Loyalty has been considered a great virtue in many places and at many times. The naval hero Stephen Decatur spoke for many Americans when he declared, “Our Country! May she always be in the right; but right or wrong, our country!” That was almost 200 years ago. Now a lot of Americans cringe at that notion, particularly those born since 1960. They are more likely to believe that listening to one’s conscience and voicing dissent are higher obligations.
Jews have sometimes felt such strong loyalty to one another that Jews as a group have been branded with the stereotype of “clannishness.” In a world where Jews faced regular, tangible threats to their well-being, however, self-preservation demanded sticking together. In America, where those threats have diminished (though they have not disappeared), many Jews now feel no pressing need to join with one another. But they do feel impelled to stand up against injustice. Loyalty used to trump political opinions; now it is often the other way around. With loyalty redefined as dissent, it is not a coincidence that loyalty oaths themselves have lately become a hot-button issue.
Cohen writes, “Israel-right-or-wrong continues to be the core approach of major U.S. Jewish organizations, from the American Israel Public Affairs Committee (Aipac) to the Conference of Presidents of Major American Jewish Organizations.” He quotes J Street’s Jeremy Ben-Ami as saying, “These organizations’ view remains essentially that any time you engage in an activity critical of Israel you are trying to destroy the state of Israel.” That assessment, however, doesn’t admit the possibility that AIPAC’s statements don’t represent a “view” so much as a feeling, an emotional response to what they experience as betrayal or abandonment. It assumes that AIPAC is cynically using a political tactic to close off debate, without considering that it may be articulating a profound discomfort, anxiety, or anger about the style and methods of today’s dissenters—much like the discomfort and anger that J Street’s advocates sometimes express towards AIPAC.

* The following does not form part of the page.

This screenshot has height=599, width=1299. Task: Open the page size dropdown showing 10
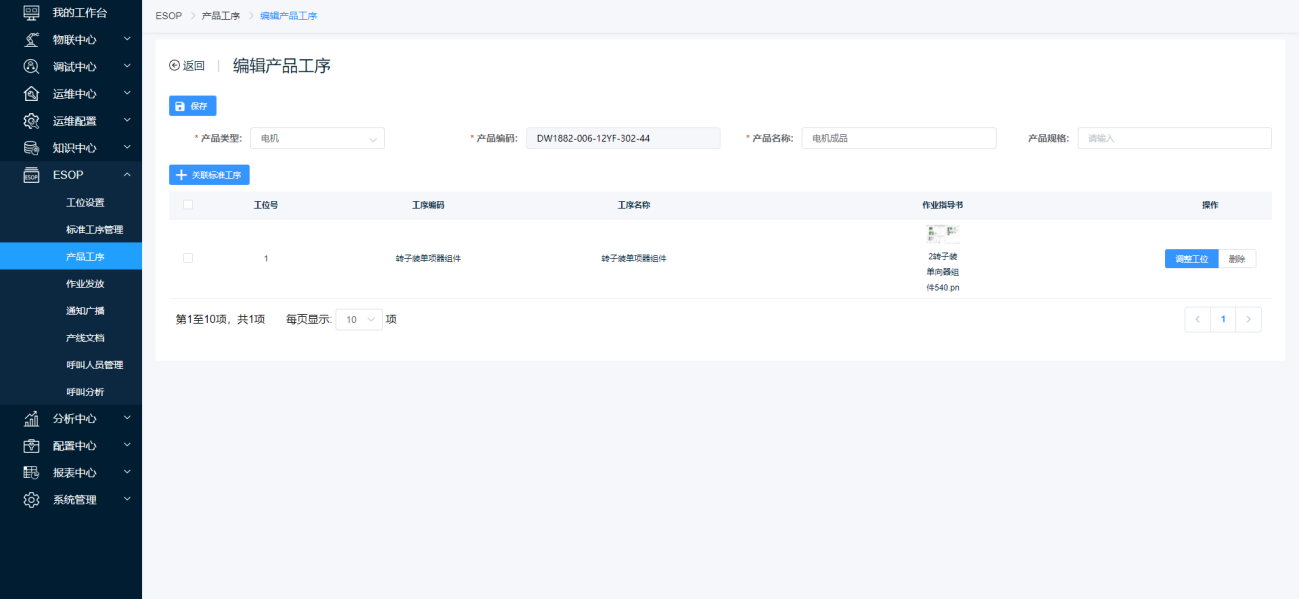(359, 320)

That sort of emotional tone-deafness may account for Cohen’s opinion about a recent episode where hecklers of Binyamin Netanyahu were forcibly removed from the room where he was speaking. “Where an important conversation could be held,” he writes, “confrontation prevails.” If he sees a speech by the Prime Minister of Israel at the General Assembly of Jewish Federations as a place where “an important conversation could be held,” Cohen clearly does not understand how people actually talk to one another.

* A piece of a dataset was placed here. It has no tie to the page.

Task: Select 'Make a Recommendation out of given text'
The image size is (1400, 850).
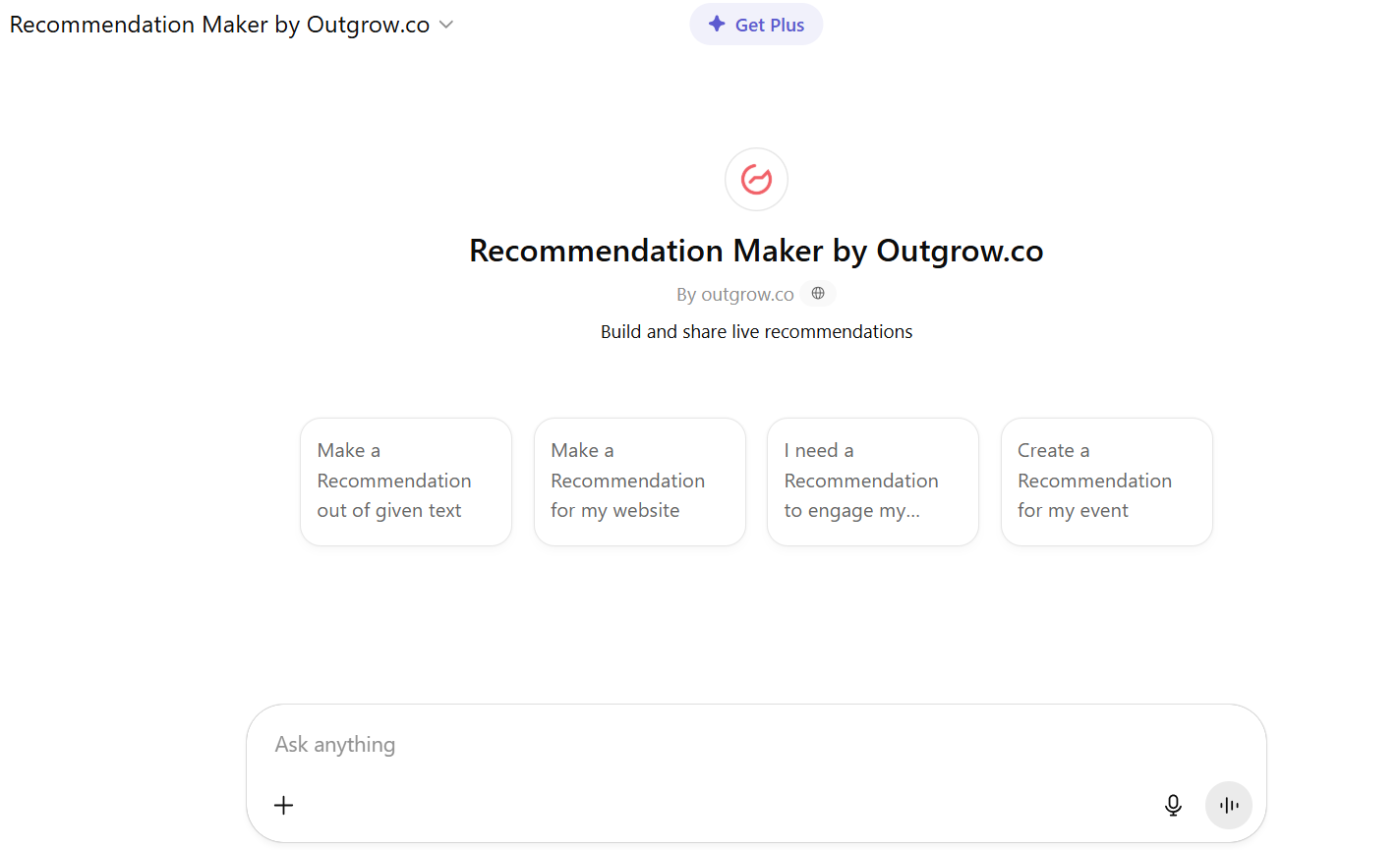Action: click(x=405, y=481)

More importantly, Roger Cohen himself actively thwarts conciliation by polarizing the two sides as idealists versus thugs. He places “thinking critically” on the side of the angels, who are doing battle with the benighted forces of “Israel-right-or-wrong.” He talks darkly of a “small, influential group” that opposes J Street speakers and chapters. In the real world, however, there are idealists and pragmatists on both sides, thoughtful people who try in their own ways to balance their values with their loyalties. If Cohen truly wanted debate he would look for common ground instead of demonizing one side at the expense of the other.
That common ground between the two sides does exist. It includes a shared belief in doing the right thing and a special concern for Israel and its people. A welter of conflicting values, assumptions, and strategies—not to mention ad hominem attacks—can sometimes obscure that, but there is a real basis for the discourse that Cohen says he favors. It begins with trying to understand and empathize with the people we disagree with.
Bob Goldfarb writes regularly for eJewishPhilanthropy.com and Jewish Book World. He is president of the Center for Jewish Culture and Creativity, based in Los Angeles and Jerusalem.